До того как пары серного эфира получили права гражданства в хирургии, они были излюбленной потехой студентов-химиков. Юные служители науки то и дело прикладывались к бутыли с эфиром, нюхали, пьянели и от души хохотали, когда кто-нибудь, «хватив лишку», начинал шататься и нести ахинею. Надо отдать должное Мортону и Джексону – они открыли свойства паров эфира для медицины.Однако не следует забывать, что сами свойства были уже известны на четверть века раньше. Можно не сомневаться, что, не будь Мортона и Джексона, мысль применить эфирные пары для обезболивания пришла бы в голову кому-нибудь другому. Воздух в науке был насыщен необходимостью и возможностью открытия. Право же, нашелся бы среди веселящихся студентов один подальновиднее!
Выдержав первое испытание, эфирный наркоз решительно зашагал по свету. В начале 1847 года его уже применяли Мальгень во Франции, Диффенбах в Германии, Шу в Австрии, Листон в Англии. Листон удалил одному больному под наркозом ноготь; увидал, что хорошо, – ампутировал другому бедро. Восхищенный, повернулся к зрителям: «Ура! Радость! Скоро без этого не будут делать ни одной операции. Радость!»
Первую в России операцию под эфирным наркозом сделал Федор Иванович Иноземцев в Москве. Седьмого февраля 1847 года он вырезал у мещанки Елизаветы Митрофановой пораженную раком грудную железу. Не прошло и недели, Иноземцев произвел новые операции с применением обезболивания – удалил двум мальчикам камни из мочевого пузыря.

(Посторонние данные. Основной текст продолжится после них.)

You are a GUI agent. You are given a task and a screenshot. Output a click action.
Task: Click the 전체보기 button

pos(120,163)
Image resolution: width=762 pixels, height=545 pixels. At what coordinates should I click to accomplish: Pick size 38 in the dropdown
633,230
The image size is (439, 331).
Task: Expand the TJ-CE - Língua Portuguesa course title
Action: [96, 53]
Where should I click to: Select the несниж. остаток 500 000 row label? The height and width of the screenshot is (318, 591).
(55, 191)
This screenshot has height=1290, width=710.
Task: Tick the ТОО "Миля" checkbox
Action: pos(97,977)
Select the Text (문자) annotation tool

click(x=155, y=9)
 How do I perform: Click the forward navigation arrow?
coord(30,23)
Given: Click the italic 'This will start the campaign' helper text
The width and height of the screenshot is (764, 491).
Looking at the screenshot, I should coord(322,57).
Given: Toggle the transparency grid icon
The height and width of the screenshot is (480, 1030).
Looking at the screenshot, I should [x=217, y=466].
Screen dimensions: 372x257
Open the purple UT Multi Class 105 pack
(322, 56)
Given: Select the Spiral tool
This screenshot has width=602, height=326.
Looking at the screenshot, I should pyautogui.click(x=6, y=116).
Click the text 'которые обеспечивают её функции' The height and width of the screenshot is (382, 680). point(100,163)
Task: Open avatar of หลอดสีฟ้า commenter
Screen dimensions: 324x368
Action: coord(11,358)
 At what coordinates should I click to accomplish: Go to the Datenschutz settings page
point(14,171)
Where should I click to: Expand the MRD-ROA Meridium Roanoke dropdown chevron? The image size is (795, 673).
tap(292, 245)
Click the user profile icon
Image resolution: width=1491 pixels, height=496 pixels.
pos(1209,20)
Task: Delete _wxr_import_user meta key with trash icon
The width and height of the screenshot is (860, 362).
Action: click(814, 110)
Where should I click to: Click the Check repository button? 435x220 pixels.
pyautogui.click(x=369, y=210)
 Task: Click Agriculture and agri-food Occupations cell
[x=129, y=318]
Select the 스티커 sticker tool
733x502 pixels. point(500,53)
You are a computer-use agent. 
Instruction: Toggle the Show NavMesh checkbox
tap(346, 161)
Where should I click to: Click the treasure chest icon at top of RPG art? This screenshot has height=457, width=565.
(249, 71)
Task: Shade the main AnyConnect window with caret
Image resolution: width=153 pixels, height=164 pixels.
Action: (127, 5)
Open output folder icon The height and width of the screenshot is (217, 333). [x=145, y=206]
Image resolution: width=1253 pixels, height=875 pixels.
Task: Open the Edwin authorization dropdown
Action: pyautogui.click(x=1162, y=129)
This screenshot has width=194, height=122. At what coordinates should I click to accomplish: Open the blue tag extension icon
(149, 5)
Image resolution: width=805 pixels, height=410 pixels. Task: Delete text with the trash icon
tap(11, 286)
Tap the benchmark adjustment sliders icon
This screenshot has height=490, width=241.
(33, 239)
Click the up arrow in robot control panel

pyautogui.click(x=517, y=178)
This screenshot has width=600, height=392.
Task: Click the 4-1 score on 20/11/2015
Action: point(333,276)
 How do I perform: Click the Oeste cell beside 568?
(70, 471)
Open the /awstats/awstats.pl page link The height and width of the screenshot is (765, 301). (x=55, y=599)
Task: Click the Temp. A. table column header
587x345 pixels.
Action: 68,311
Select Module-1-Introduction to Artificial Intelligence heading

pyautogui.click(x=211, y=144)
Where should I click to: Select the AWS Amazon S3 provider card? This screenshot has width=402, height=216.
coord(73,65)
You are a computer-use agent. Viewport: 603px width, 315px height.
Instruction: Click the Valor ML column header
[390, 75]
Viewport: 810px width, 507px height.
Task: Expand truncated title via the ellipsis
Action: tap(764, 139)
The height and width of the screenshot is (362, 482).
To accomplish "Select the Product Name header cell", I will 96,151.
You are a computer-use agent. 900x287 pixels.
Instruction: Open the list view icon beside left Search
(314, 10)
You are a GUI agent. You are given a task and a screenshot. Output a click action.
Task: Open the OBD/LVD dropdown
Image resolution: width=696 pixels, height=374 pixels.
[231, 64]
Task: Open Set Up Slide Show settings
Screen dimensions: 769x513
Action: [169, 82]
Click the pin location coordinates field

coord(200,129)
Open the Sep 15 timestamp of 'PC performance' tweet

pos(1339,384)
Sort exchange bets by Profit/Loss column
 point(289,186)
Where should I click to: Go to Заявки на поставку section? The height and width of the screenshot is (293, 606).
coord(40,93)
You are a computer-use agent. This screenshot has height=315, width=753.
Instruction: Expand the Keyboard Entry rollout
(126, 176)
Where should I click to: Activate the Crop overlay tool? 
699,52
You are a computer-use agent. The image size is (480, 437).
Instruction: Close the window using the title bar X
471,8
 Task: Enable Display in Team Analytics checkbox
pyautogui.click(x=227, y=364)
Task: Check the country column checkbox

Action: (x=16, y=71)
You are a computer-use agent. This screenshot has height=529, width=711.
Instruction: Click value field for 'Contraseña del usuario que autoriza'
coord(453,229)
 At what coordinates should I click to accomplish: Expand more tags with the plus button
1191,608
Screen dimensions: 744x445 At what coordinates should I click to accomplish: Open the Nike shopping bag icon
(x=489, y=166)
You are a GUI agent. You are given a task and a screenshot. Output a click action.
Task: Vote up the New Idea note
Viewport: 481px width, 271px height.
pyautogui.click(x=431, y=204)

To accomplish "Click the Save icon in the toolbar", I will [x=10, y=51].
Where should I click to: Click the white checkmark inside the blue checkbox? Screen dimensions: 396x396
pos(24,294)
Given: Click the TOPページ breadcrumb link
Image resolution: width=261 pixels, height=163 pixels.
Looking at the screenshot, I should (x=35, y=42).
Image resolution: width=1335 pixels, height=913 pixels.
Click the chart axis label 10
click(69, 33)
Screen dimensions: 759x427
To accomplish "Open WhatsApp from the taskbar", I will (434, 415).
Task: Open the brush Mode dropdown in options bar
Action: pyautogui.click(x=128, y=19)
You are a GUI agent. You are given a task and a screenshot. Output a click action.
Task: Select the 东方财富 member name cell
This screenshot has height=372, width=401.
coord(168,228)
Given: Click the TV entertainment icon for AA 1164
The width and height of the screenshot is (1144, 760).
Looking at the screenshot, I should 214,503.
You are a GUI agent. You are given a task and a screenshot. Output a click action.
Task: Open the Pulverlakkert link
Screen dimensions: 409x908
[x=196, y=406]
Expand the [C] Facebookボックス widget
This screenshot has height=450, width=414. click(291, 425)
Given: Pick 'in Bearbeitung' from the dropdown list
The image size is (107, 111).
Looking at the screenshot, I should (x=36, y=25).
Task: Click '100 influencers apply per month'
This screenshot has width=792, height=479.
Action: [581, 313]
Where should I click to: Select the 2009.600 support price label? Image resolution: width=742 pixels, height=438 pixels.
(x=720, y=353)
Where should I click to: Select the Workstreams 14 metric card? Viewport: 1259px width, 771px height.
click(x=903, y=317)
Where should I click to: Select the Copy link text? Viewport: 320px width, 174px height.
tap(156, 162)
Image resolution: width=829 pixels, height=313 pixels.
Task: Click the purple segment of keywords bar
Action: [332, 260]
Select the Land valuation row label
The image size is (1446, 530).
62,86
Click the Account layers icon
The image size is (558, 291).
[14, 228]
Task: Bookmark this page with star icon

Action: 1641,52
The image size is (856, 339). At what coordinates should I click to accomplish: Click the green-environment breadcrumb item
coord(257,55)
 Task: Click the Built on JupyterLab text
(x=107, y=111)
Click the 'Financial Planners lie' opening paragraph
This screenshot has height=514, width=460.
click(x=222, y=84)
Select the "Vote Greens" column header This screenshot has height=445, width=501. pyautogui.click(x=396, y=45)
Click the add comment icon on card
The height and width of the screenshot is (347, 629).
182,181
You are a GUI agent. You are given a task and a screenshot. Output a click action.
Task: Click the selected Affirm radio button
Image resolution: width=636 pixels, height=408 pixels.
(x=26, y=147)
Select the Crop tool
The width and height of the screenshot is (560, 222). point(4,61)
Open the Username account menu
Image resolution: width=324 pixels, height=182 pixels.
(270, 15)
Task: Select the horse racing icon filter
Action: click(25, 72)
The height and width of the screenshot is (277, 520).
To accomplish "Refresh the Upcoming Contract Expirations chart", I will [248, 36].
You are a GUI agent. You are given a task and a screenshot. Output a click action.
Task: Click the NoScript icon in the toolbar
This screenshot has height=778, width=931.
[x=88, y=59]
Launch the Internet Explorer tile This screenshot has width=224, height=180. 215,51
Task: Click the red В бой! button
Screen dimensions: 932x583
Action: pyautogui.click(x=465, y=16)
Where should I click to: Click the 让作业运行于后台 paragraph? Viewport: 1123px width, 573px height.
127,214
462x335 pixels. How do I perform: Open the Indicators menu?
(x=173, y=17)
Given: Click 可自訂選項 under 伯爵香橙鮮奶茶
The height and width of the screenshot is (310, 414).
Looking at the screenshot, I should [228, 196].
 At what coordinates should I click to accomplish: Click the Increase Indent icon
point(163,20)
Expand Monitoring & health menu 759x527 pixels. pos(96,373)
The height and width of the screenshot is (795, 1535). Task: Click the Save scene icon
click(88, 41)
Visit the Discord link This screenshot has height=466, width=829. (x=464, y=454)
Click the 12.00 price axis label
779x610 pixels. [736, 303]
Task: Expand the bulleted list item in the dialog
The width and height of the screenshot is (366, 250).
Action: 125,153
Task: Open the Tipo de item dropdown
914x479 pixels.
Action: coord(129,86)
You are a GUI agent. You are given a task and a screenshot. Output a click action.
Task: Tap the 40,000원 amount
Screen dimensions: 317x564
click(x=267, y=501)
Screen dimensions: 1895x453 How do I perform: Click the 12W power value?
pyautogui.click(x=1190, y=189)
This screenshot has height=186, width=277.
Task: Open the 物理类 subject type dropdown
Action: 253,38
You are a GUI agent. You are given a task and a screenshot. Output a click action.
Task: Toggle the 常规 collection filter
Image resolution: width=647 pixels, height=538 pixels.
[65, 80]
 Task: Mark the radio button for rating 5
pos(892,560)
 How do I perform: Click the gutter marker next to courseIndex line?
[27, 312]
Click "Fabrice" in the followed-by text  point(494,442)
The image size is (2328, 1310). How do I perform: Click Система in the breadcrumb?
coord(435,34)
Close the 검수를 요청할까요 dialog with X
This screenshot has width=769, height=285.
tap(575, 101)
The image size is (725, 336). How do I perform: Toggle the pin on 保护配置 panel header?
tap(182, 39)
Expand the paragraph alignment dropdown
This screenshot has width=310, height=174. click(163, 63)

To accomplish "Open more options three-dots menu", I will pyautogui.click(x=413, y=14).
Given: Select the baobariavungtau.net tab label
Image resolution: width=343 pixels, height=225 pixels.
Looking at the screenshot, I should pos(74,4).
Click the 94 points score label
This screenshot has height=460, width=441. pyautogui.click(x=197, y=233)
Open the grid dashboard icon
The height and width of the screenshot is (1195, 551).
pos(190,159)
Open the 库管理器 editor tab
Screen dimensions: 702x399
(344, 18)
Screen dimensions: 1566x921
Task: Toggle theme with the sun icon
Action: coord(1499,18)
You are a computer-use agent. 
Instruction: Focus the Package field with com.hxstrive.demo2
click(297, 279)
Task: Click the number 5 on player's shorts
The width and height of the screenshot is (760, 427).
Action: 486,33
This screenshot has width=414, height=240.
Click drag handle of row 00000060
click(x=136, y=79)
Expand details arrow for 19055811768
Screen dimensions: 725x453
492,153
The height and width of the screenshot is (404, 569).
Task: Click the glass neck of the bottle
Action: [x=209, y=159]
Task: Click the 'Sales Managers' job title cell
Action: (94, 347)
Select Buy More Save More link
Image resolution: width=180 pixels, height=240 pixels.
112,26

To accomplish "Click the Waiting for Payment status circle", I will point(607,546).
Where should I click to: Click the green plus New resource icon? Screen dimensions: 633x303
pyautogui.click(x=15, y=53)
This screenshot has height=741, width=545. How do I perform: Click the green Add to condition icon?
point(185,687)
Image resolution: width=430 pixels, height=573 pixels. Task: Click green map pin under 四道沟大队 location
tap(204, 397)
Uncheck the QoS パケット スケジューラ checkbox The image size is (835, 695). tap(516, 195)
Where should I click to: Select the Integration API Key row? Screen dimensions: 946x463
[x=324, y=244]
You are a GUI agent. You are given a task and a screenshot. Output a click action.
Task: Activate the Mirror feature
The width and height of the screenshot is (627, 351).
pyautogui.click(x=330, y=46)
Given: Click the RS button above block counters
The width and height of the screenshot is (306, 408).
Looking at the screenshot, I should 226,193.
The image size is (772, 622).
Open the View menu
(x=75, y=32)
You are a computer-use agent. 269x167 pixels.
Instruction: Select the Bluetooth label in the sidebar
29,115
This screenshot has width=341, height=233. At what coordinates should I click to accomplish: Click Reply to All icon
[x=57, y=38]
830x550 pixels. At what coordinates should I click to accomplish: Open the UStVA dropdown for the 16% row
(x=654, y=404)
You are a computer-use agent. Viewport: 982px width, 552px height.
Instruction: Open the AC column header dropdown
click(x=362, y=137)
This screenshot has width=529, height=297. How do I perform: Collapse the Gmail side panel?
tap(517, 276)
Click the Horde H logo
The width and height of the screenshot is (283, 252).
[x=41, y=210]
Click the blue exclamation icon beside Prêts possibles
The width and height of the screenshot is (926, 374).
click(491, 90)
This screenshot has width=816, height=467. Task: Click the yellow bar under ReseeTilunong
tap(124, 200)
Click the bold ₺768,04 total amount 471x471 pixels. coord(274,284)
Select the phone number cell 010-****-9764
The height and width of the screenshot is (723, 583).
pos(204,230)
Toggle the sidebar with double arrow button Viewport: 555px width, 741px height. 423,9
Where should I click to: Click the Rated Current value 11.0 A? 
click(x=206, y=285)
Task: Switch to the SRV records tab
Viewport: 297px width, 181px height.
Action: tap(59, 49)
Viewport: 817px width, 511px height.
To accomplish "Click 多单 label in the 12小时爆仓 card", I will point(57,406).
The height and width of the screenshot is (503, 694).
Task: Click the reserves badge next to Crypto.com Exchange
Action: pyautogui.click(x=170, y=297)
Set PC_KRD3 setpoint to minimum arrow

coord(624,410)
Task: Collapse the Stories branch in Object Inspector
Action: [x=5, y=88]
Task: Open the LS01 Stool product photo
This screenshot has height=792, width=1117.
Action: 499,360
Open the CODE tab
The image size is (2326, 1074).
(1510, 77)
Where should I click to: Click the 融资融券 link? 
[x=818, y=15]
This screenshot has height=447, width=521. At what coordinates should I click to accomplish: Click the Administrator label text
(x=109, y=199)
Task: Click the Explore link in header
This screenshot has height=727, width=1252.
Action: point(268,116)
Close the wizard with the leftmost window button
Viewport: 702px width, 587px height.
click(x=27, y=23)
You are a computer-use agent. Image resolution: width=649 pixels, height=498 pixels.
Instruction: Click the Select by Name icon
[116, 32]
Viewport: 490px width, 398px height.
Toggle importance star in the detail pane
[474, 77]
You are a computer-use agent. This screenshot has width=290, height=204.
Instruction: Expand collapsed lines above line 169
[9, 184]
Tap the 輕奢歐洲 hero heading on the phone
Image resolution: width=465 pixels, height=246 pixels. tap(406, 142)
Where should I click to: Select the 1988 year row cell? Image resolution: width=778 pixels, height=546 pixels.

Товарищ Пирогова по профессорскому институту физиолог Филомафитский создал специальные комитеты для изучения наркоза, которые провели целую серию важных экспериментов на животных.
Утвердить открытие, поставить его на ноги подчас ничуть не менее важно, чем его совершить. Соотечественник Мортона и Джексона американец Робинсон писал: «Многие пионеры обезболивания были посредственностями. В результате случайности местонахождения, случайных сведений или других случайных обстоятельств они приложили руку к этому открытию. Их ссоры и мелкая зависть оставили неприятный след в науке. Но имеются и фигуры более крупного масштаба, которые участвовали в этом открытии, и среди них наиболее крупным, как человека и как ученого, скорее всего надо считать Пирогова».
И снова необыкновенная масштабность, удивительная работоспособность, широта новаторской мысли.
Французский хирург Мальгень докладывал в Парижской академии о пяти операциях с применением эфирного наркоза. Иноземцев с февраля по ноябрь 1847 года сделал под наркозом восемнадцать операций. Наркозный комитет Московского университета провел за пять месяцев около сорока опытов. Пирогов уже к маю 1847 года получил результаты пятидесяти хирургических вмешательств, более сорока опытов усыпления здоровых людей и почти шестидесяти экспериментов над животными. За год в тринадцати городах России было совершено шестьсот девяносто операций под наркозом. Триста из них сделал Пирогов.